Other possibilities: Lionsgate co-release “Mud” is a critical and commercial hit that could creep into the race (and deservedly so), while Sarah Polley’s “Stories We Tell” is a good bet for a documentary nomination.
Track record: “The Social Network,” “Moneyball” and “Zero Dark Thirty” have helped give Big Sony three best picture nominations in a row, though they haven’t won the big prize since “Gandhi” back in 1982.
2013 MVP: For now, we’ll say “Captain Phillips.” The Somalian pirates thriller is a hit with critics and now at the box office, and is a very safe bet for best picture, with best director and best actor strong possibilities as well.
Other possibilities: We say for now because David O. Russell’s “American Hustle” could definitely be Sony’s all-star come December, we just haven’t seen it yet. We’d actually be quite surprised if the studio didn’t end up with two best picture nominations given George Clooney’s “The Monuments Men” is also on the way, and could also be quite the Oscar juggernaut.
Sony Pictures Classics
Track record: “Midnight in Paris” and “Amour” have given SPC two straight best picture nominations and wins for screenplay and foreign language film (the latter category they’ve now won four years in a row).
2013 MVP: “Blue Jasmine.” Woody Allen’s latest could make it three in a row for SPC and best picture, and at the very least gives it a best actress nominee (and potential winner) in Cate Blanchett.
Other possibilities: Loads. “Before Midnight” should get a screenplay nom, “The Past” and “Wadjda” have great shots to continue the foreign language film tradition, while “Tim’s Vermeer” could factor into the best documentary race.
Track record: Nominated for “Les Miserables” last year, Universal has otherwise not managed a best picture nomination since 2008’s “Frost/Nixon,” and hasn’t won since their back-to-back Dreamworks collaborations “A Beautiful Mind” and “Gladiator”
2013 MVP: “Rush.” Ron Howard’s Formula 1 racing biopic had very strong reviews and respectable awards buzz coming out of Toronto, though its lackluster box office upon release has hurt it since. It still has a good shot at some technical nods, though, and a best supporting actor bid for Daniel Bruhl.
Other possibilities: “Despicable Me 2” could get an animated feature nomination, while Peter Berg’s war film “Lone Survivor” — getting a
qualifying release on December 27th — could surprise.
Warner Brothers Pictures
Track record: WB led the way last year with “Argo,” and have had a best picture nominee every year since 2005.
2013 MVP: “Gravity.” That track record will certainly continue with Alfonso Cuarón’s hugely successful (both with critics and the box office) film, a shoo-in for best picture, best director, best actress and multiple tech prizes.

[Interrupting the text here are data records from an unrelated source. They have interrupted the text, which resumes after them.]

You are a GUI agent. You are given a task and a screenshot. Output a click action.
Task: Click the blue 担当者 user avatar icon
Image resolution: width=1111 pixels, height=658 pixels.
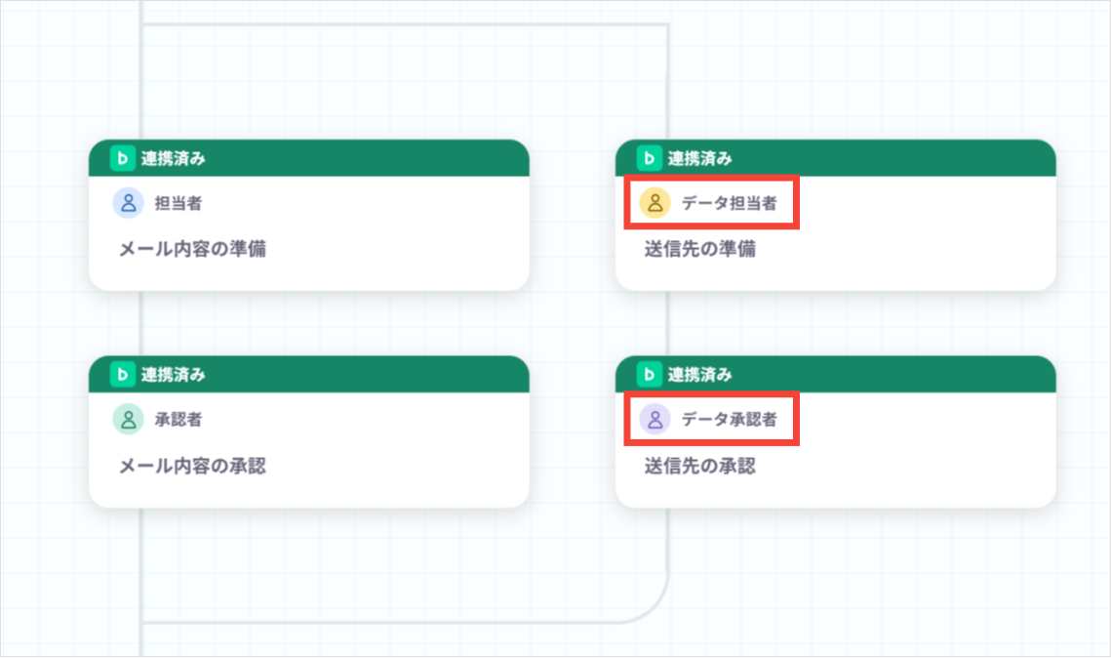(128, 203)
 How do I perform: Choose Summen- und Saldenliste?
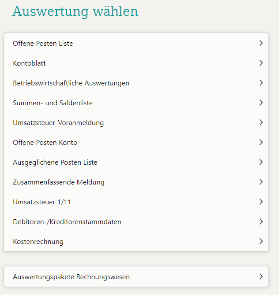click(x=53, y=103)
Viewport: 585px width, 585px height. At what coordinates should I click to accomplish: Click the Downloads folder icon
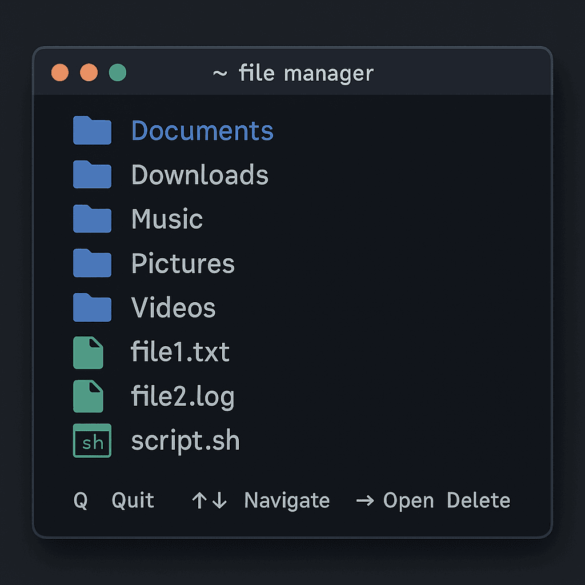[92, 175]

Other possibilities: Spike Jonze’s “Her” was very well received out the New York Film Festival and has a good shot at some major nominations (the most interesting of which is a supporting actress bid for a voice-only performance by Scarlett Johannson), while “Prisoners” and the second “Hobbit” movie could get a nod or two as well.
The Weinstein Company
Track record: Harvey and company have been on a roll lately, winning two of the last three best picture races and four lead acting trophies in the last three years (for Colin Firth, Jean Dujardin, Meryl Streep and Jennifer Lawrence, respectively).
2013 MVP: Tough to say, but probably “August: Osage County.” It doesn’t quite seem like the Weinsteins have the kind of slate they’ve road to multiple trophies in past years, but John Wells’ adaptation of the Pulitzer Prize-winning play has an excellent shot at a few acting bids, and a decent one at best picture.
Other possibilities: “Lee Daniels’ The Butler” also has a very good shot at a best picture bid, and is assured a nod for Oprah Winfrey’s supporting performance. Beyond that, “Philomena,” “Fruitvale Station” and “Mandela: Long Walk To Freedom” could all factor into a few races, with Judi Dench and Octavia Spencer’s performances near-sure things for the first two.